Source information ▸
Content starts
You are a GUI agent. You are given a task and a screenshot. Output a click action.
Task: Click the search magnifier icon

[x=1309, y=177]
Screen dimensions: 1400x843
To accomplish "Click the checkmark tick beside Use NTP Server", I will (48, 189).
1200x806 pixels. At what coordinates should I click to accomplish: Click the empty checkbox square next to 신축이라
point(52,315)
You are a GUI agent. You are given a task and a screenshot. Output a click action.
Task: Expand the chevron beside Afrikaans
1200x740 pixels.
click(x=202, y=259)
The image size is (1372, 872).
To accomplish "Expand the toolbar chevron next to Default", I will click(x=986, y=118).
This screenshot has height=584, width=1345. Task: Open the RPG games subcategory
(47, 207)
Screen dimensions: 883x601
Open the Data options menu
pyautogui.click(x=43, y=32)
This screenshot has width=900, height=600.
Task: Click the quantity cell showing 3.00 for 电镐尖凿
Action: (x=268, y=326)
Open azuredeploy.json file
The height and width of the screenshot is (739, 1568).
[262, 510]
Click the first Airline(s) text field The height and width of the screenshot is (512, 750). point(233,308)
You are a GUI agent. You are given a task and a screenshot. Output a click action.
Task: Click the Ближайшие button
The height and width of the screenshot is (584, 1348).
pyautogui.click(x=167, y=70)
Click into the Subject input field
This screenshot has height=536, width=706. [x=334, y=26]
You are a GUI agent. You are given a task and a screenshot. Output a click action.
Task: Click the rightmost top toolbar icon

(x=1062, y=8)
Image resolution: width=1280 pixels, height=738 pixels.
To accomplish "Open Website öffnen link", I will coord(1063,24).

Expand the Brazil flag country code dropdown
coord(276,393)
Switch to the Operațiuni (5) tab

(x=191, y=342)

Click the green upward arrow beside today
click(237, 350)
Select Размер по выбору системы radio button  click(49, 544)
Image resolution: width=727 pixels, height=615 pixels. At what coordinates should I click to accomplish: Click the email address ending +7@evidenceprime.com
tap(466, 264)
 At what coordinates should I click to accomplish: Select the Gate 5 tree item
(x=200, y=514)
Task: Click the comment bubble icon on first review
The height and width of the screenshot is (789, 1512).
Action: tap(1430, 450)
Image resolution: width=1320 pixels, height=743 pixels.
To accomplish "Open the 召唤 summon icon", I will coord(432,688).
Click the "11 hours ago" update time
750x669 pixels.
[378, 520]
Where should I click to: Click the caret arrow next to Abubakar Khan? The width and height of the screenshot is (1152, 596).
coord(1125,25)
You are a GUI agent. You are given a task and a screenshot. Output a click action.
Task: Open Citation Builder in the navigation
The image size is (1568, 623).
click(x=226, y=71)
Content ends
Nothing before the line holding "Where should I" belongs in the answer. Repeat that line and the rest of the listing exactly.

Problem solution ▸
Where should I click to: Click the caret arrow next to Abubakar Khan? The width and height of the screenshot is (1152, 596).
coord(1125,25)
You are a GUI agent. You are given a task and a screenshot. Output a click action.
Task: Open Citation Builder in the navigation
The image size is (1568, 623).
click(x=226, y=71)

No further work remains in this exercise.